CROYONS-NOUS ENCORE À LA JUSTICE?
Luc nous rapporte une courte parabole en nous indiquant que Jésus l’a racontée pour expliquer à ses disciples «comment ils devaient toujours prier sans se décourager». C’est un thème très cher à l’évangéliste qui, à plusieurs reprises, répète la même idée. Comme il est naturel, la parabole a été lue presque toujours comme une invitation à prendre soin de la persévérance dans notre prière adressée à Dieu.
Cependant, si nous regardons le contenu du récit et la conclusion qu’en tire Jésus lui-même, nous voyons que la clé de la parabole est la soif de justice. L’expression «faire justice» est répétée jusqu’à quatre fois. Plus qu’un modèle de prière, la veuve de ce récit est un exemple admirable de la lutte pour la justice au sein d’une société corrompue qui abuse des plus faibles.
Le premier personnage de la parabole est un juge qui «ne craint pas Dieu et ne respecte pas les hommes». C’est l’exacte incarnation de la corruption dénoncée à maintes reprises par les prophètes: les puissants ne craignent pas la justice de Dieu et ne respectent ni la dignité ni les droits des pauvres. Ce ne sont pas des cas isolés. Les prophètes dénoncent la corruption du système judiciaire en Israël et la structure machiste de cette société patriarcale.
Le second personnage est une veuve sans défense au milieu d’une société injuste. D’une part, elle souffre des abus d’un «adversaire» plus puissant qu’elle. D’autre part, elle est victime d’un juge qui ne se soucie absolument pas de sa personne ou de ses souffrances. C’est ainsi que vivent des millions de femmes de tous les temps dans la plupart des peuples.
Dan la conclusion de la parabole, Jésus ne parle pas de prière.

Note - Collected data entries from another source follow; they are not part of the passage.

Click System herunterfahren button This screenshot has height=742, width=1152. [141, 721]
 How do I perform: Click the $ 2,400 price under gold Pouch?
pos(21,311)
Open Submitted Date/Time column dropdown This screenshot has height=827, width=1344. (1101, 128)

Tout d’abord, il demande de faire confiance à la justice de Dieu: «Dieu ne rendra-t-il pas justice à ses élus qui crient vers lui jour et nuit?». Ces élus ne sont pas «les membres de l’Église» mais les pauvres de tous les peuples qui crient en demandant justice. Le royaume de Dieu leur appartient.

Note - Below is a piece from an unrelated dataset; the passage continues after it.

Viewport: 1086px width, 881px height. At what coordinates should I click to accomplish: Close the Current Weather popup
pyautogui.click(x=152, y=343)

Ensuite, Jésus pose une question qui représente un grand défi pour ses disciples: «Quand le Fils de l’homme viendra, trouvera-t-il cette foi sur terre?». Il ne pense pas à la foi comme une adhésion doctrinale, mais à la foi qui anime l’action de la veuve, modèle d’indignation, de résistance active et de courage pour exiger des corrompus la justice.
Est-ce la foi et la prière des chrétiens satisfaits des sociétés du bien-être? J. B. Metz a certainement raison quand il dénonce que dans la spiritualité chrétienne, il y a trop de cantiques et peu de cris d’indignation, trop de complaisance et peu de nostalgie pour un monde plus humain, trop de confort et peu de soif de justice.